**Task brief:** Your answer should consist of the lines in the data below that contain "agent".

**Supplied data:**
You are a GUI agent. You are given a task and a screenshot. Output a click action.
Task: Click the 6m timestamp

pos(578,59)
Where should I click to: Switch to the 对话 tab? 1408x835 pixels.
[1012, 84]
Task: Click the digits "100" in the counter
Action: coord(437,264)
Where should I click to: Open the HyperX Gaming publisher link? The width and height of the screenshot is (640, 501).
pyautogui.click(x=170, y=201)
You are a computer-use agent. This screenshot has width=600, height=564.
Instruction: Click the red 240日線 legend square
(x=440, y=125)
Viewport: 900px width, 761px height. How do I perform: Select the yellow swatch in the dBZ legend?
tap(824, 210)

---

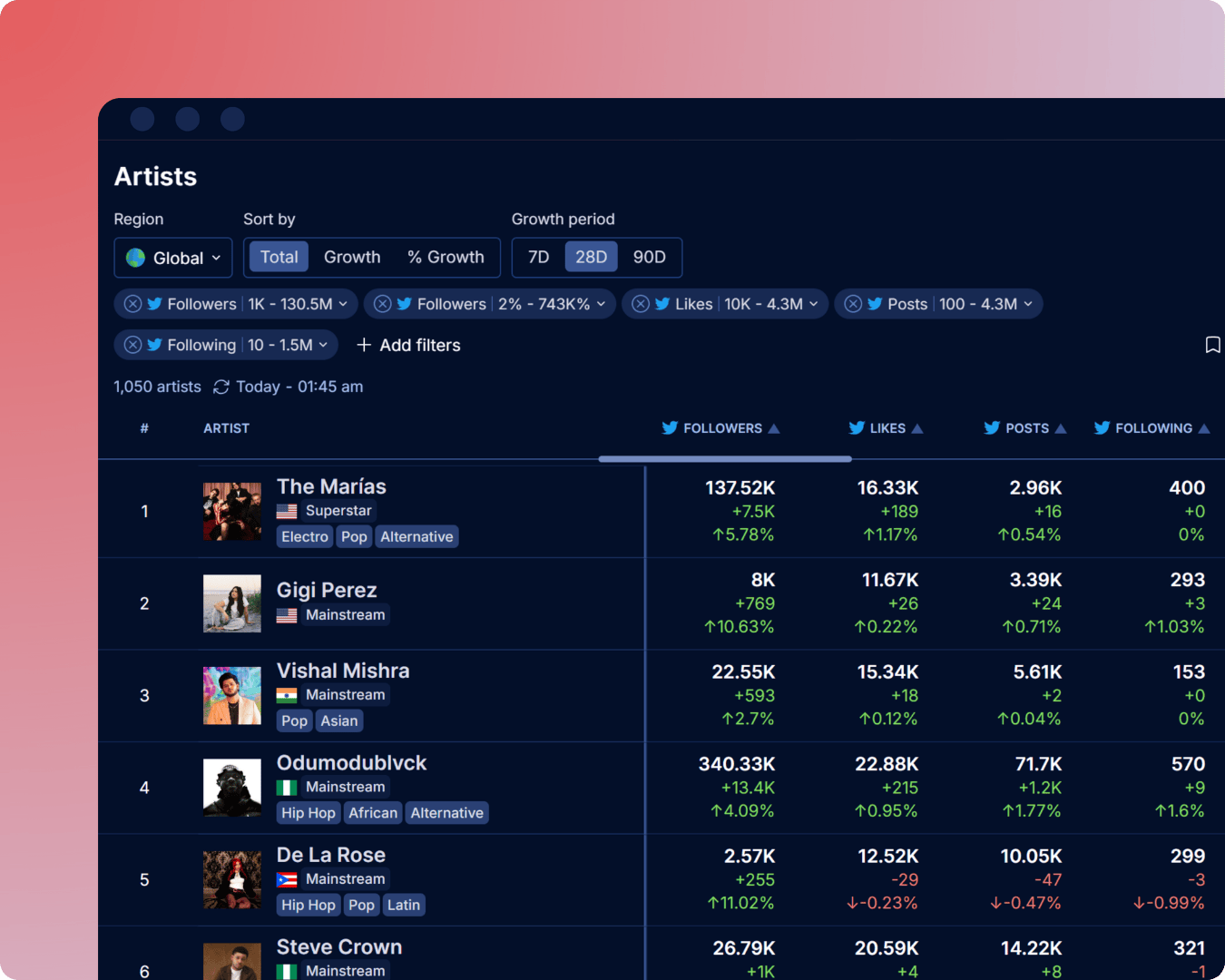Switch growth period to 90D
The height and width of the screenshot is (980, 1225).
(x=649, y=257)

**Answer area:**
You are a GUI agent. You are given a task and a screenshot. Output a click action.
You are a computer-use agent. This screenshot has width=600, height=564.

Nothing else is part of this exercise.